Algorithm of the replace function is as follows:
- Create a equal-rows array to select rows that match the given key in the database
- Create a selection array to select the row that is currently used in the database
- Set the selection array to 1 for the row that contains the key, and 0 for all other rows
- Create an inverse selection array by inverting the selection array
- Row set to 1 in the selection array will be updated, whereas all other values will stay the same
- To do this, we multiply the selection array with the new key and value, and the inverse selection array with the old key and value
- We then add the two arrays to get the new state

In [11]:

# Replace the value of a key in the database
#   If the key is not in the database, nothing happens
#   If the key is in the database, the value is replaced
# - state: The state of the database
# - key: The key to replace
# - value: The value to replace
# Returns the updated state
def _replace_impl(state, key, value):
    # Get the flags, keys and values from the state
    flags = state[:, FLAG]
    keys = state[:, KEY]
    values = state[:, VALUE]

    

    # Create an equal_rows array
    # This array is used to select all entries with the given key
    # The equal_rows array is created by comparing the keys in the state
    # with the given key, and only setting the entry to 1 if the keys are equal
    # Example:
    #   keys = [[1, 0, 1, 0], [0, 1, 0, 1, 1]]
    #   key = [1, 0, 1, 0]
    #   equal_rows = [1, 0]
    equal_rows = (np.sum((keys - key) == 0, axis=1) == NUMBER_OF_KEY_CHUNKS)

    # Create a selection array
    # This array is used to select the entry to change the value of
    # The selection array is created by combining the equal_rows array
    # with the flags array, which is used to determine if an entry is used or not
    # The reason for combining the equal_rows array with the flags array
    # is to make sure that only used entries are selected
    selection = (flags * 2 + equal_rows == 3).reshape((-1, 1))
    
    # Create a packed selection and value array
    # This array is used to update the value of the selected entry
    packed_selection_and_value = selection * (2 ** CHUNK_SIZE) + value
    set_value = keep_selected_lut[packed_selection_and_value]

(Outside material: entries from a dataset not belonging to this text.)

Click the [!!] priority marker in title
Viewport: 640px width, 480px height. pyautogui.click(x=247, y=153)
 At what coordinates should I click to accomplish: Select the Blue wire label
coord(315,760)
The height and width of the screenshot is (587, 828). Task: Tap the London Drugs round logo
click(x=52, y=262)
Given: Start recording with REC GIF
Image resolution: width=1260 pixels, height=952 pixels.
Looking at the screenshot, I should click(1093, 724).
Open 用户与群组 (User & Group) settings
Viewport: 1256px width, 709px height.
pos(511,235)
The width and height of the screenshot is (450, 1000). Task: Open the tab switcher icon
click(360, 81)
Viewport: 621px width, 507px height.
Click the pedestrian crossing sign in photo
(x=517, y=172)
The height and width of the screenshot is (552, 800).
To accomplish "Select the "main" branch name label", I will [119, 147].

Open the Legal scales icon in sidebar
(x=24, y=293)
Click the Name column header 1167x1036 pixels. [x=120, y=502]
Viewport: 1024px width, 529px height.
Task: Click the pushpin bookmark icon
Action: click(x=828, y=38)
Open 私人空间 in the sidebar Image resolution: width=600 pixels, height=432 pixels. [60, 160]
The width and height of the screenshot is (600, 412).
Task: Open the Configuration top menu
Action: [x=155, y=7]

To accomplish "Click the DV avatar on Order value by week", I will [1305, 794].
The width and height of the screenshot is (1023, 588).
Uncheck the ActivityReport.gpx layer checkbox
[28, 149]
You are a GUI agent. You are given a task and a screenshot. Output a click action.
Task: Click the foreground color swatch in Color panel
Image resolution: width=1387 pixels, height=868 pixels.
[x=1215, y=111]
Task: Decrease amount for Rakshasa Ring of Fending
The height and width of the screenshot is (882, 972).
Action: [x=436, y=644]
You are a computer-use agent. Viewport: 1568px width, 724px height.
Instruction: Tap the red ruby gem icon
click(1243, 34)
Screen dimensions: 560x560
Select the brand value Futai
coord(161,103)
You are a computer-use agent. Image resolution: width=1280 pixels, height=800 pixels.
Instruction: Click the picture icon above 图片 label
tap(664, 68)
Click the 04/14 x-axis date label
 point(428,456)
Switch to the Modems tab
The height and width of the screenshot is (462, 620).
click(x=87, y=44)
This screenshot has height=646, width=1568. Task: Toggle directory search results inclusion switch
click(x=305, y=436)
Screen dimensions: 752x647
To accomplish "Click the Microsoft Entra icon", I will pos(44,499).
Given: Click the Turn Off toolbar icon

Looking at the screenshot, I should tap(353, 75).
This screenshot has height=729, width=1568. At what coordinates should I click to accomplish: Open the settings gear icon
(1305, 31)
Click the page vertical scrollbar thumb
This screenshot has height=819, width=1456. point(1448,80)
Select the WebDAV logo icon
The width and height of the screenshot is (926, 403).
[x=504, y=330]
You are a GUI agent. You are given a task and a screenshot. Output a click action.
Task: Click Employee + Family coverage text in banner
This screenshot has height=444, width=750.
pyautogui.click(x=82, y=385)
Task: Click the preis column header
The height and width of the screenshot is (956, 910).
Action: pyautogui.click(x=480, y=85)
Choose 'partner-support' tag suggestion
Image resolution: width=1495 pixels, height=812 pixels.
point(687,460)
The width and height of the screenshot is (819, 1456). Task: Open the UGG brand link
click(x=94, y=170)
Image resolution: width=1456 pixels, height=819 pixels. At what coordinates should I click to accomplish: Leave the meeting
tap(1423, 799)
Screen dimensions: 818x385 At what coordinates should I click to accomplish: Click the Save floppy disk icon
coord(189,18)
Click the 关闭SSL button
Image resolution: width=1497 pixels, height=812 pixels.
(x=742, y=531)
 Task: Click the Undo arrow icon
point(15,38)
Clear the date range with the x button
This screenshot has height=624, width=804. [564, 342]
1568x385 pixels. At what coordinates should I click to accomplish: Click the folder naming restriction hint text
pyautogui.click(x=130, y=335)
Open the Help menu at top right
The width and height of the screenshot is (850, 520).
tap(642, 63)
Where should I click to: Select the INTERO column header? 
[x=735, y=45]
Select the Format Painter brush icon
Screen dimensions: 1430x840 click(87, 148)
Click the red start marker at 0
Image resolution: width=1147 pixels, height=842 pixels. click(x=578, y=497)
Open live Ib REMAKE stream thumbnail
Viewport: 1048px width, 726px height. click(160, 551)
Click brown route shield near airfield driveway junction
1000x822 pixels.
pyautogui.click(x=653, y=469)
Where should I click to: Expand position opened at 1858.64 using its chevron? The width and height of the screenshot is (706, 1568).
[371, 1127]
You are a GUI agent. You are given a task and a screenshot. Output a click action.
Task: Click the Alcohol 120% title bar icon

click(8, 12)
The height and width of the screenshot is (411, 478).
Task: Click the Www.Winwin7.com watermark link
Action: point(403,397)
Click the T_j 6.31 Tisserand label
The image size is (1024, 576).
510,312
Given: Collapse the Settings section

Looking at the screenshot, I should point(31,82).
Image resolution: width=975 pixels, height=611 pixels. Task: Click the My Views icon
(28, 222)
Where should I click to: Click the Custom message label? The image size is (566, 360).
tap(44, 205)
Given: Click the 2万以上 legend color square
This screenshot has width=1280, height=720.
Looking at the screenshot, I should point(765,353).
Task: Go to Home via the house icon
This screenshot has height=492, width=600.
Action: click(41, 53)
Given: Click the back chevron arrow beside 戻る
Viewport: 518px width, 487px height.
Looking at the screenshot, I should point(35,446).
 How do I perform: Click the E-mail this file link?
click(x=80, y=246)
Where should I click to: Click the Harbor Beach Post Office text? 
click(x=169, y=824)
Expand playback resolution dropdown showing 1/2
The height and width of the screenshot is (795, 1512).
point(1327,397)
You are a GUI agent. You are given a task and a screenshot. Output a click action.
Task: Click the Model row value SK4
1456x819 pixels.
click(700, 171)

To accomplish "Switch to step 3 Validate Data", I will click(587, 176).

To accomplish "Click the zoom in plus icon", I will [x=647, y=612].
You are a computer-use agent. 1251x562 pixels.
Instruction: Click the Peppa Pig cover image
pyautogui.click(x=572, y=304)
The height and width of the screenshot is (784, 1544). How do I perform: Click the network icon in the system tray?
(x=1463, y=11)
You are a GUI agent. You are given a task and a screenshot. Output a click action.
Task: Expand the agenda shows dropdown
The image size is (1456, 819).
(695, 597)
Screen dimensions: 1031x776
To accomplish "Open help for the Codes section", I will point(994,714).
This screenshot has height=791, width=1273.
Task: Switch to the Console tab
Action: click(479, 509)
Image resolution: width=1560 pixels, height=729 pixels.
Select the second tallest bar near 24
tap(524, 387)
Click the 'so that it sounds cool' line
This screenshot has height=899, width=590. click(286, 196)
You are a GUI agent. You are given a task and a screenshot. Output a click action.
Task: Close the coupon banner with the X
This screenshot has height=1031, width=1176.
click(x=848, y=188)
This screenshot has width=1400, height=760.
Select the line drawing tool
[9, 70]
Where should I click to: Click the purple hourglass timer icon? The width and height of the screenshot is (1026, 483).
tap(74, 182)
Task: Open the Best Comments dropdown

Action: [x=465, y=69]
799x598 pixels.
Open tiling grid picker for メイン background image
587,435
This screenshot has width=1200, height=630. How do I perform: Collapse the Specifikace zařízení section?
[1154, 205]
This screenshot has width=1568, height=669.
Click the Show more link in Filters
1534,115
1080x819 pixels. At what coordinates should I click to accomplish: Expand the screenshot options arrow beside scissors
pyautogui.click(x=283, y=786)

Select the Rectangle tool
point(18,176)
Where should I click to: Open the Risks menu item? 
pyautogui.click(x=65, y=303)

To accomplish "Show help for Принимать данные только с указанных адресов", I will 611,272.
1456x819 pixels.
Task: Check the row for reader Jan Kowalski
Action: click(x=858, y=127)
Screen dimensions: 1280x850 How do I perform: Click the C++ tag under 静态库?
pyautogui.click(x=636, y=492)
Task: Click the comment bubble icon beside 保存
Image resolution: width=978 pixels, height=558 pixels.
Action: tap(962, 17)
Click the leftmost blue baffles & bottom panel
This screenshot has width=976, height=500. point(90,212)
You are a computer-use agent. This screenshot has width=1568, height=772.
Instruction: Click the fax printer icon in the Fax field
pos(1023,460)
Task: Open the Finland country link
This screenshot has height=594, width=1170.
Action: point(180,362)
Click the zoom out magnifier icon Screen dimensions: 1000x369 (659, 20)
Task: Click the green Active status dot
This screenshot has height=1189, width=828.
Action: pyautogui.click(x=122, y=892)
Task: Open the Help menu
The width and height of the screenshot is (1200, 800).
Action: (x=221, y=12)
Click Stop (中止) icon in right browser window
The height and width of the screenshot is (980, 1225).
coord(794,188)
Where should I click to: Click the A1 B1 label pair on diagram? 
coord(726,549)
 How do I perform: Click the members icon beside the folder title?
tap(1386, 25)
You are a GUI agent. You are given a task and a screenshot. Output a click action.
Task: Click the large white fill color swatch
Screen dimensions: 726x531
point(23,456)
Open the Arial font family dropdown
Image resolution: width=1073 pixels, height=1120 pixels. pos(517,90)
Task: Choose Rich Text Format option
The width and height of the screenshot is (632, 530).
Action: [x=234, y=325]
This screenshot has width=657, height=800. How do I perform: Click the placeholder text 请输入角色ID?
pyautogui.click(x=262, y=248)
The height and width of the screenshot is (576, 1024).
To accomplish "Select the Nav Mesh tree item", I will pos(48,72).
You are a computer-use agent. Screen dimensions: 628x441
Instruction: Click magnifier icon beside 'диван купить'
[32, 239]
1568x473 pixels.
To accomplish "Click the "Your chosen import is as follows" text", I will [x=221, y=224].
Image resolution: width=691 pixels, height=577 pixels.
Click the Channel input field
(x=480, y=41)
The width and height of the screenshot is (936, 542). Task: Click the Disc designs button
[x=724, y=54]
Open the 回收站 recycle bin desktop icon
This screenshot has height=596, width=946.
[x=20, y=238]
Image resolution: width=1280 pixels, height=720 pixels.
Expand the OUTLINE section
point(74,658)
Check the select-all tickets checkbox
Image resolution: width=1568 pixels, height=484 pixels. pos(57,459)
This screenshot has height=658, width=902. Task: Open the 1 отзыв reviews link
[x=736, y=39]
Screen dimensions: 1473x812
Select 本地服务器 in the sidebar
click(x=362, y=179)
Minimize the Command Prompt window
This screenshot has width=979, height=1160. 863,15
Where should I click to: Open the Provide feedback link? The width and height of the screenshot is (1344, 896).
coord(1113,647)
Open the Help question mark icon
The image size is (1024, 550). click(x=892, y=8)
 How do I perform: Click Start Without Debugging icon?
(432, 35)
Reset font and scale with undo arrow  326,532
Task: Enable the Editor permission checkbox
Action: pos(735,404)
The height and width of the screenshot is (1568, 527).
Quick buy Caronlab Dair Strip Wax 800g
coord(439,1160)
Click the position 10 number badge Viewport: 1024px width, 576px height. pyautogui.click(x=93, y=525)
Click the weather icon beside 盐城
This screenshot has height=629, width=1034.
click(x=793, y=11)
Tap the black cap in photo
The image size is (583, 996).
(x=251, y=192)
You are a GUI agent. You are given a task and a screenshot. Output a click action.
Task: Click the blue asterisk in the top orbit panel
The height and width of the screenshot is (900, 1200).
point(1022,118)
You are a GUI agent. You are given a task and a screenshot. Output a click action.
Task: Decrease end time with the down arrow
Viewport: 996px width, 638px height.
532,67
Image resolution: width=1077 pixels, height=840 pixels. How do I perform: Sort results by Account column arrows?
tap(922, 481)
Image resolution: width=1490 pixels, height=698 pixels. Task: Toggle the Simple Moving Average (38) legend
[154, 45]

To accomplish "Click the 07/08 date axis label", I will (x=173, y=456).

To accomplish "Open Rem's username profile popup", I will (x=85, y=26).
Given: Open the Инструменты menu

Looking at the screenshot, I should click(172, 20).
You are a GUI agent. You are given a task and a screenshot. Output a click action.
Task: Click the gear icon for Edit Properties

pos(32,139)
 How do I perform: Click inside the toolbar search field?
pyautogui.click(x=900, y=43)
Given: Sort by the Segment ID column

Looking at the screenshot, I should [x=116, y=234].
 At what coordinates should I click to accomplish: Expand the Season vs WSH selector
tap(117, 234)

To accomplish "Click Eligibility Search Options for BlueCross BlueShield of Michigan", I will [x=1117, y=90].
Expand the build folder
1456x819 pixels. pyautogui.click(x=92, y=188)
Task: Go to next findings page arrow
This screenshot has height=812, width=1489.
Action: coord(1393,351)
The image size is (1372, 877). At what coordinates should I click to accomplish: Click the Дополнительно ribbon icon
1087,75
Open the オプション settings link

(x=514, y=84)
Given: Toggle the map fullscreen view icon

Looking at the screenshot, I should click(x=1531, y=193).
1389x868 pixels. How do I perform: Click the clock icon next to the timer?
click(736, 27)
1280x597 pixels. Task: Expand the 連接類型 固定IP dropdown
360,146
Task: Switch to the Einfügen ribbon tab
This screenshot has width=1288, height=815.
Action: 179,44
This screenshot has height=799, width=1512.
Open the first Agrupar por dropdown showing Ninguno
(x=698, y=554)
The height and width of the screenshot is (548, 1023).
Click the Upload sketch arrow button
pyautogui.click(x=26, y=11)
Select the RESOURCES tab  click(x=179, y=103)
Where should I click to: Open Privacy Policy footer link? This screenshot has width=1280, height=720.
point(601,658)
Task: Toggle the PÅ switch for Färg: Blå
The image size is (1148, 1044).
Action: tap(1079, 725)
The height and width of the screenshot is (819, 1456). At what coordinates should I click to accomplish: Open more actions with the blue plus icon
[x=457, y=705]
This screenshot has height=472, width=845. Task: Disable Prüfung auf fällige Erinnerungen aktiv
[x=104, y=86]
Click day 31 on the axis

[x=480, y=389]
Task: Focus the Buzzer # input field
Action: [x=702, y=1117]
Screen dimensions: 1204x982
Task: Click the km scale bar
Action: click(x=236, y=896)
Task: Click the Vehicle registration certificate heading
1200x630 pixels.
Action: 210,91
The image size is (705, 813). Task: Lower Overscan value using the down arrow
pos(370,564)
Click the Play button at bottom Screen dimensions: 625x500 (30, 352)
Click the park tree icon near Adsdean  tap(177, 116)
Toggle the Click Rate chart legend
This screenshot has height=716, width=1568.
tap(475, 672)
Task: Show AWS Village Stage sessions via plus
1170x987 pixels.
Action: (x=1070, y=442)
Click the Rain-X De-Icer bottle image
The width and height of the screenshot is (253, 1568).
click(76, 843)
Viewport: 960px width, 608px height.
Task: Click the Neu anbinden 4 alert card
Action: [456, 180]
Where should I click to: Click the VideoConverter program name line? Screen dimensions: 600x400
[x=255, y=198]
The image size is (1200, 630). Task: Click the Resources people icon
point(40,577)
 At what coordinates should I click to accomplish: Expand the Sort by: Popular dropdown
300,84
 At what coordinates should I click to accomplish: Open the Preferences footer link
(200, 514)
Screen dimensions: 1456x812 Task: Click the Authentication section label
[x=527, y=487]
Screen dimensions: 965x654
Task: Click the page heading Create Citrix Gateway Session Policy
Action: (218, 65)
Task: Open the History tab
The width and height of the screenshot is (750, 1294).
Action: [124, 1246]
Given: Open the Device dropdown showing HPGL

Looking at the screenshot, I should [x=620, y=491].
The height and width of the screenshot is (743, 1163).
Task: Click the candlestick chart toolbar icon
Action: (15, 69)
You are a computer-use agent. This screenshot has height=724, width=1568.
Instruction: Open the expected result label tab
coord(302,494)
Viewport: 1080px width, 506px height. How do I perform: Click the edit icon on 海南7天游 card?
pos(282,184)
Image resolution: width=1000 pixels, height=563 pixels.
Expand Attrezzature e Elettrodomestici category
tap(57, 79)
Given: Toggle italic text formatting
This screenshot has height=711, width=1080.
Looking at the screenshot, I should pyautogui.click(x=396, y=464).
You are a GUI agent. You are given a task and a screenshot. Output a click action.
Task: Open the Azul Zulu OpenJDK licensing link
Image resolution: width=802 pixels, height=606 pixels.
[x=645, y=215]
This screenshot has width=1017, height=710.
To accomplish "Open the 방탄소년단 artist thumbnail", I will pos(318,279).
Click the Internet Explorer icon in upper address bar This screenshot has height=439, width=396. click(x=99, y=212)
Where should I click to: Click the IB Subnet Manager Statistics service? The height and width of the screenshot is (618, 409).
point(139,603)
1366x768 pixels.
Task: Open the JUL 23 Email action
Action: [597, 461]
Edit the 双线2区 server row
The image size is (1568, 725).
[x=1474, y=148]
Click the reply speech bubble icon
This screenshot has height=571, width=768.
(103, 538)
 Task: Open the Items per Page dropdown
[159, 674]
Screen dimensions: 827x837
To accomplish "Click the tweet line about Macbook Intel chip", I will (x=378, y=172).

    # Create an inverse selection array
    # This array is used to pick entries that are not selected
    # Example:
    #   selection = [1, 0, 0]
    #   inverse_selection = [0, 1, 1]
    inverse_selection = 1 - selection

    # Create a packed inverse selection and value array
    # This array is used to keep the value of the entries that are not selected
    packed_inverse_selection_and_values = inverse_selection * (2 ** CHUNK_SIZE) + values
    kept_values = keep_selected_lut[packed_inverse_selection_and_values]

    # Update the values of the state with the new values
    new_values = kept_values + set_value
    state[:, VALUE] = new_values

    return state

#### Query

Algorithm of the query function is as follows:
- Create a selection array to select a certain row of the database
- Set the selection array to 1 for the row that contains the key
- Multiply the selection array with the state to zero all rows that do not contain the key
- Sum the rows of the state to get the remaining non-zero row, basically doing a dimension reduction
- Prepend the found flag to the value, return the resulting array.
- The resulting array will be destructured in the non-encrypted query function

In [12]:

# Query the database for a key and return the value
# - state: The state of the database
# - key: The key to query
# Returns an array with the following format:
#   [found, value]
#   found: 1 if the key was found, 0 otherwise
#   value: The value of the key if the key was found, 0 otherwise
def _query_impl(state, key):
    # Get the keys and values from the state
    keys = state[:, KEY]
    values = state[:, VALUE]

    # Create a selection array
    # This array is used to select the entry with the given key
    # The selection array is created by comparing the keys in the state
    # with the given key, and only setting the entry to 1 if the keys are equal
    # Example:
    #   keys = [[1, 0, 1, 0], [0, 1, 0, 1, 1]]
    #   key = [1, 0, 1, 0]
    #   selection = [1, 0]
    selection = (np.sum((keys - key) == 0, axis=1) == NUMBER_OF_KEY_CHUNKS).reshape((-1, 1))

    # Create a found bit
    # This bit is used to determine if the key was found
    # The found bit is set to 1 if the key was found, and 0 otherwise
    found = np.sum(selection)

    # Create a packed selection and value array
    # This array is used to get the value of the selected entry
    packed_selection_and_values = selection * (2 ** CHUNK_SIZE) + values
    value_selection = keep_selected_lut[packed_selection_and_values]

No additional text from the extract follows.